* Start Data *

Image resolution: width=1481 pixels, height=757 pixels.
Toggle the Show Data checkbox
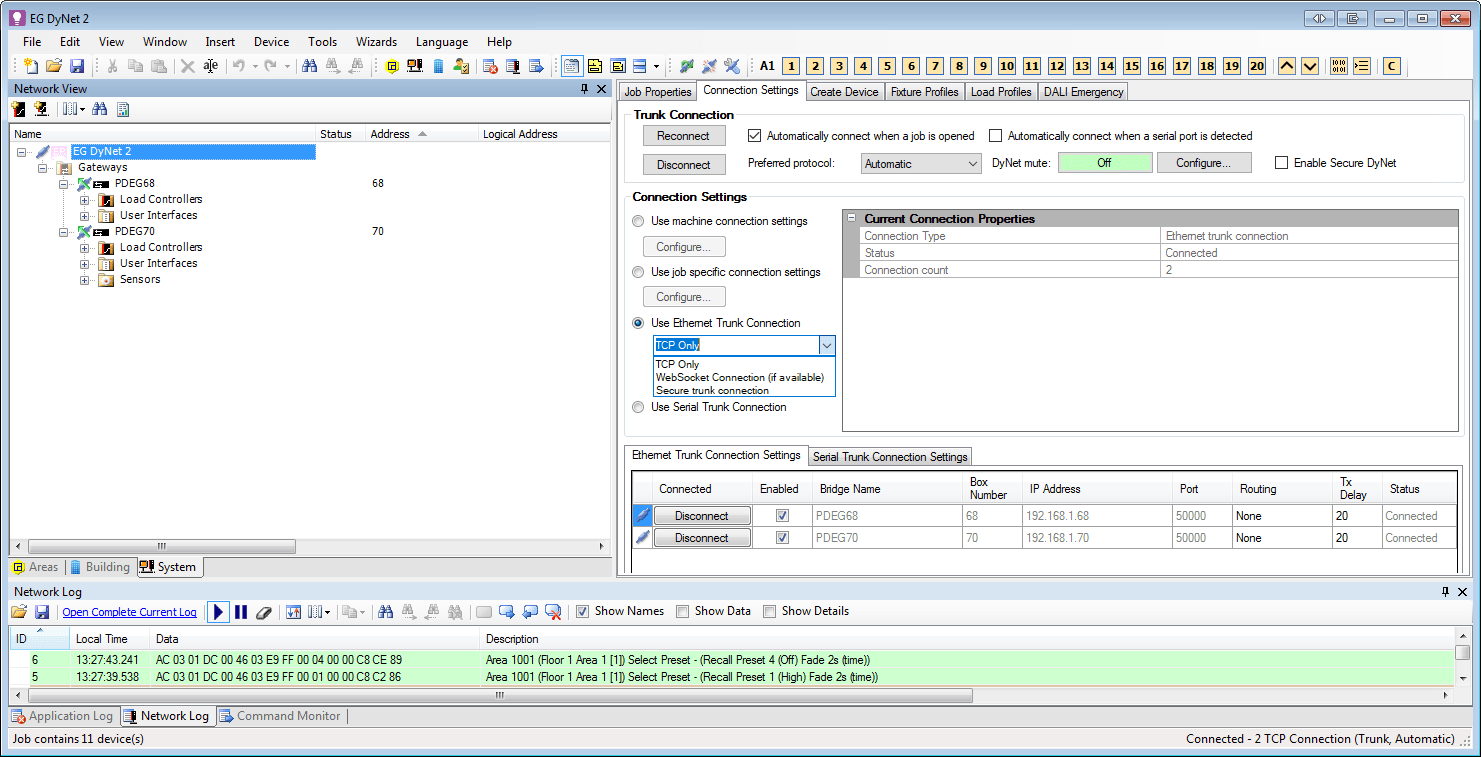click(x=682, y=611)
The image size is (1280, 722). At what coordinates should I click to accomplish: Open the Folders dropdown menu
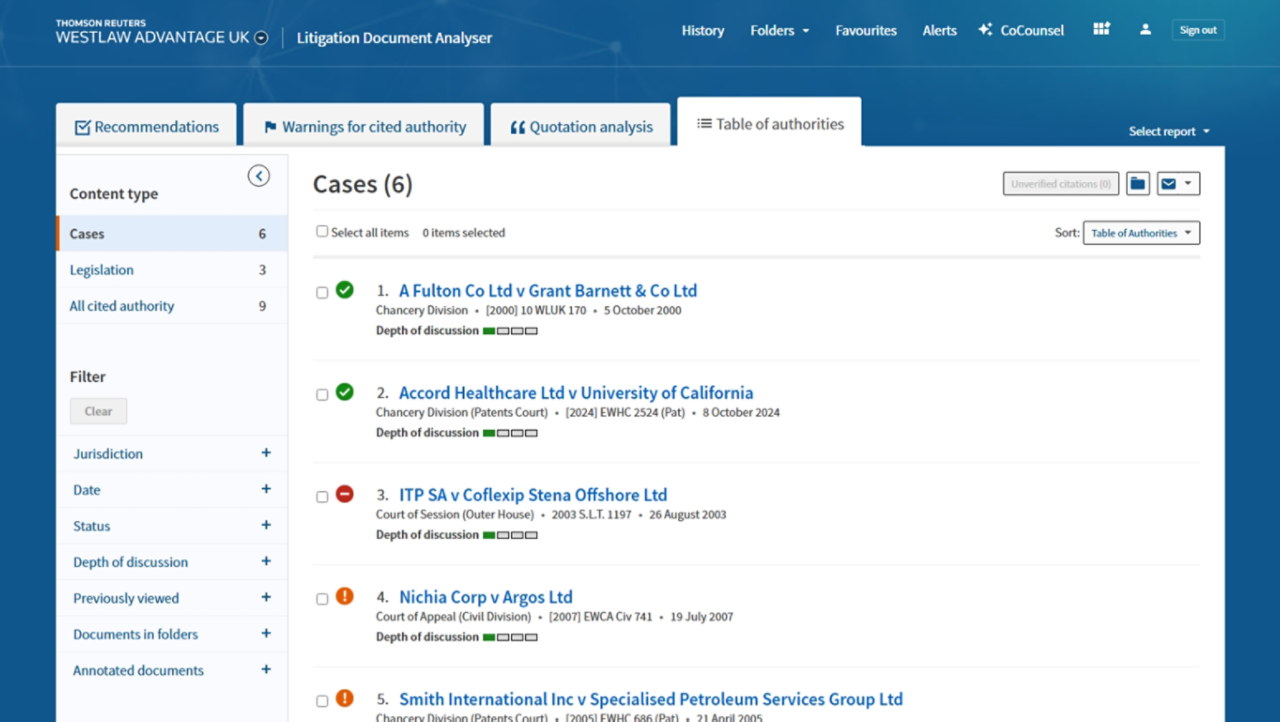tap(780, 30)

* End Data *

Written request
Can you write out every record above again, requests included, with each coordinate in the answers increased by 15 and the pictures left out?

Expected answer
Image resolution: width=1481 pixels, height=757 pixels.
Toggle the Show Data checkbox
click(x=697, y=626)
The image size is (1280, 722). At what coordinates should I click to accomplish: Open the Folders dropdown menu
tap(795, 45)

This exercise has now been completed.